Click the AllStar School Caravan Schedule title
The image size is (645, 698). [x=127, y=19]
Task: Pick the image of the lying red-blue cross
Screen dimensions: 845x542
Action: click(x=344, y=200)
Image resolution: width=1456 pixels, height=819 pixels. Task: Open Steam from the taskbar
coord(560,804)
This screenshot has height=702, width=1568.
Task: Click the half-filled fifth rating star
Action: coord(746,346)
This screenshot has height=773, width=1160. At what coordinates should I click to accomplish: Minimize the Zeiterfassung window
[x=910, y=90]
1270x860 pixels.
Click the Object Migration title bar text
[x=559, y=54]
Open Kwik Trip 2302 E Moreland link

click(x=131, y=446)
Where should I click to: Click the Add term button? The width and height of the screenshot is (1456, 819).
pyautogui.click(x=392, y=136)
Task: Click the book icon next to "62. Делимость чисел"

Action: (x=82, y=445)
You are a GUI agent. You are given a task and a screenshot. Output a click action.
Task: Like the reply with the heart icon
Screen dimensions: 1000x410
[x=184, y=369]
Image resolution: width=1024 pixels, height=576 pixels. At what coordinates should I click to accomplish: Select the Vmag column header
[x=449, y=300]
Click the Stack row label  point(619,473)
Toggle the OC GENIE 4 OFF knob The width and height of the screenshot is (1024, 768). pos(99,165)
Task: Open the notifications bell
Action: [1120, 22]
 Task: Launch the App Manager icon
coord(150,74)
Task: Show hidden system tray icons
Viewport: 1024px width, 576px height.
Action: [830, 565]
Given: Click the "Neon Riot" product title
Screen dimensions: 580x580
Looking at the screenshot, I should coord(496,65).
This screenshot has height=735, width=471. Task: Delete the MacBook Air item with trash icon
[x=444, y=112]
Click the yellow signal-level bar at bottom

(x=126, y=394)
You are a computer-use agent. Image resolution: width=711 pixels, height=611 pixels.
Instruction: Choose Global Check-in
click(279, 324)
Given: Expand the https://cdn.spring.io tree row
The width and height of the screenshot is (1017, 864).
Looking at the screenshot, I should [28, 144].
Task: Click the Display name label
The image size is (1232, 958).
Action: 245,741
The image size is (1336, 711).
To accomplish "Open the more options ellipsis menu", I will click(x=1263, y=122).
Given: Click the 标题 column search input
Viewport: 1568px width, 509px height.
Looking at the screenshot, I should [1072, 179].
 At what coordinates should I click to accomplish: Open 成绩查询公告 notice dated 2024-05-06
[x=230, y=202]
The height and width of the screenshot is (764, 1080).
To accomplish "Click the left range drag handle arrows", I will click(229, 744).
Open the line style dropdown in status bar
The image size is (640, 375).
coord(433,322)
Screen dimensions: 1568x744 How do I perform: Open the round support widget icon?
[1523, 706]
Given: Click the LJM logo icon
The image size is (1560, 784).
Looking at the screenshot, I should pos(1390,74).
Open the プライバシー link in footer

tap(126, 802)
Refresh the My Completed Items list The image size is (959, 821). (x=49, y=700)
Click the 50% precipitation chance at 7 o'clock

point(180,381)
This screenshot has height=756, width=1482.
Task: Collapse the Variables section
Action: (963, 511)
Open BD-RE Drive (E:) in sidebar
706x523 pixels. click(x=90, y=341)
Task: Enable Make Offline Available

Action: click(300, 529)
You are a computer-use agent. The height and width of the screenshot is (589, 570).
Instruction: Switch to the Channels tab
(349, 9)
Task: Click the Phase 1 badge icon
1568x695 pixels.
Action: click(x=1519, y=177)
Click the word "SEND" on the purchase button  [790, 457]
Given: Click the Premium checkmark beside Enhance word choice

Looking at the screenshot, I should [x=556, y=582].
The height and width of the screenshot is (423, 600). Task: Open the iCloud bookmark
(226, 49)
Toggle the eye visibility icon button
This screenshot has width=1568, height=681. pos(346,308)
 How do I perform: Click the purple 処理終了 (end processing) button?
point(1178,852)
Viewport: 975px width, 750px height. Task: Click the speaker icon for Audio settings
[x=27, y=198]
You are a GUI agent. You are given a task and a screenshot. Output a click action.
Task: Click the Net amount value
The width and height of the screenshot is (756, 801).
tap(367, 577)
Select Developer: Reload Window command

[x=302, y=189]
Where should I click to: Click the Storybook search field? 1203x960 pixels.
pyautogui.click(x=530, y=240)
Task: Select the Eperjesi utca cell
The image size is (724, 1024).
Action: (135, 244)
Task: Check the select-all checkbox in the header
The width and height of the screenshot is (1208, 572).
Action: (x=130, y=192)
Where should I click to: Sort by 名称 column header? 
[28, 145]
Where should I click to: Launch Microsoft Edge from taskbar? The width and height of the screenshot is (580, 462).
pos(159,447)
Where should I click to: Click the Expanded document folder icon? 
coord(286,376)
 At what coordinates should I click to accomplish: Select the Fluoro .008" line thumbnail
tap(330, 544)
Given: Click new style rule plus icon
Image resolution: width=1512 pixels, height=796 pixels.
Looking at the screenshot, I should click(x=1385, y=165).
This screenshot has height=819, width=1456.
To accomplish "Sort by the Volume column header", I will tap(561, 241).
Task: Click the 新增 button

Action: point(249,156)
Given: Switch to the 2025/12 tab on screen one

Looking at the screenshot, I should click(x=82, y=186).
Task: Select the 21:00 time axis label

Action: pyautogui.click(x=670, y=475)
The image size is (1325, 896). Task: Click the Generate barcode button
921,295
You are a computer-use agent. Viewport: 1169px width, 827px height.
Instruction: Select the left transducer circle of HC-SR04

§ **WORK TO DO**
Copy all of the lines above exactly as they appear.

§ **OUTPUT BELOW**
Click the AllStar School Caravan Schedule title
The image size is (645, 698). [x=127, y=19]
Task: Pick the image of the lying red-blue cross
Screen dimensions: 845x542
Action: click(x=344, y=200)
Image resolution: width=1456 pixels, height=819 pixels. Task: Open Steam from the taskbar
coord(560,804)
This screenshot has height=702, width=1568.
Task: Click the half-filled fifth rating star
Action: coord(746,346)
This screenshot has height=773, width=1160. At what coordinates should I click to accomplish: Minimize the Zeiterfassung window
[x=910, y=90]
1270x860 pixels.
Click the Object Migration title bar text
[x=559, y=54]
Open Kwik Trip 2302 E Moreland link

click(x=131, y=446)
Where should I click to: Click the Add term button? The width and height of the screenshot is (1456, 819).
pyautogui.click(x=392, y=136)
Task: Click the book icon next to "62. Делимость чисел"

Action: (x=82, y=445)
You are a GUI agent. You are given a task and a screenshot. Output a click action.
Task: Like the reply with the heart icon
Screen dimensions: 1000x410
[x=184, y=369]
Image resolution: width=1024 pixels, height=576 pixels. At what coordinates should I click to accomplish: Select the Vmag column header
[x=449, y=300]
Click the Stack row label  point(619,473)
Toggle the OC GENIE 4 OFF knob The width and height of the screenshot is (1024, 768). pos(99,165)
Task: Open the notifications bell
Action: [1120, 22]
 Task: Launch the App Manager icon
coord(150,74)
Task: Show hidden system tray icons
Viewport: 1024px width, 576px height.
Action: [830, 565]
Given: Click the "Neon Riot" product title
Screen dimensions: 580x580
Looking at the screenshot, I should coord(496,65).
This screenshot has height=735, width=471. Task: Delete the MacBook Air item with trash icon
[x=444, y=112]
Click the yellow signal-level bar at bottom

(x=126, y=394)
You are a computer-use agent. Image resolution: width=711 pixels, height=611 pixels.
Instruction: Choose Global Check-in
click(279, 324)
Given: Expand the https://cdn.spring.io tree row
The width and height of the screenshot is (1017, 864).
Looking at the screenshot, I should [28, 144].
Task: Click the Display name label
The image size is (1232, 958).
Action: 245,741
The image size is (1336, 711).
To accomplish "Open the more options ellipsis menu", I will click(x=1263, y=122).
Given: Click the 标题 column search input
Viewport: 1568px width, 509px height.
Looking at the screenshot, I should [1072, 179].
 At what coordinates should I click to accomplish: Open 成绩查询公告 notice dated 2024-05-06
[x=230, y=202]
The height and width of the screenshot is (764, 1080).
To accomplish "Click the left range drag handle arrows", I will click(229, 744).
Open the line style dropdown in status bar
The image size is (640, 375).
coord(433,322)
Screen dimensions: 1568x744 How do I perform: Open the round support widget icon?
[1523, 706]
Given: Click the LJM logo icon
The image size is (1560, 784).
Looking at the screenshot, I should pos(1390,74).
Open the プライバシー link in footer

tap(126, 802)
Refresh the My Completed Items list The image size is (959, 821). (x=49, y=700)
Click the 50% precipitation chance at 7 o'clock

point(180,381)
This screenshot has height=756, width=1482.
Task: Collapse the Variables section
Action: (963, 511)
Open BD-RE Drive (E:) in sidebar
706x523 pixels. click(x=90, y=341)
Task: Enable Make Offline Available

Action: click(300, 529)
You are a computer-use agent. The height and width of the screenshot is (589, 570).
Instruction: Switch to the Channels tab
(349, 9)
Task: Click the Phase 1 badge icon
1568x695 pixels.
Action: click(x=1519, y=177)
Click the word "SEND" on the purchase button  [790, 457]
Given: Click the Premium checkmark beside Enhance word choice

Looking at the screenshot, I should [x=556, y=582].
The height and width of the screenshot is (423, 600). Task: Open the iCloud bookmark
(226, 49)
Toggle the eye visibility icon button
This screenshot has width=1568, height=681. pos(346,308)
 How do I perform: Click the purple 処理終了 (end processing) button?
point(1178,852)
Viewport: 975px width, 750px height. Task: Click the speaker icon for Audio settings
[x=27, y=198]
You are a GUI agent. You are given a task and a screenshot. Output a click action.
Task: Click the Net amount value
The width and height of the screenshot is (756, 801).
tap(367, 577)
Select Developer: Reload Window command

[x=302, y=189]
Where should I click to: Click the Storybook search field? 1203x960 pixels.
pyautogui.click(x=530, y=240)
Task: Select the Eperjesi utca cell
The image size is (724, 1024).
Action: (135, 244)
Task: Check the select-all checkbox in the header
The width and height of the screenshot is (1208, 572).
Action: (x=130, y=192)
Where should I click to: Sort by 名称 column header? 
[28, 145]
Where should I click to: Launch Microsoft Edge from taskbar? The width and height of the screenshot is (580, 462).
pos(159,447)
Where should I click to: Click the Expanded document folder icon? 
coord(286,376)
 At what coordinates should I click to accomplish: Select the Fluoro .008" line thumbnail
tap(330, 544)
Given: Click new style rule plus icon
Image resolution: width=1512 pixels, height=796 pixels.
Looking at the screenshot, I should click(x=1385, y=165).
This screenshot has height=819, width=1456.
To accomplish "Sort by the Volume column header", I will tap(561, 241).
Task: Click the 新增 button

Action: point(249,156)
Given: Switch to the 2025/12 tab on screen one

Looking at the screenshot, I should click(x=82, y=186).
Task: Select the 21:00 time axis label

Action: pyautogui.click(x=670, y=475)
The image size is (1325, 896). Task: Click the Generate barcode button
921,295
You are a computer-use agent. Viewport: 1169px width, 827px height.
Instruction: Select the left transducer circle of HC-SR04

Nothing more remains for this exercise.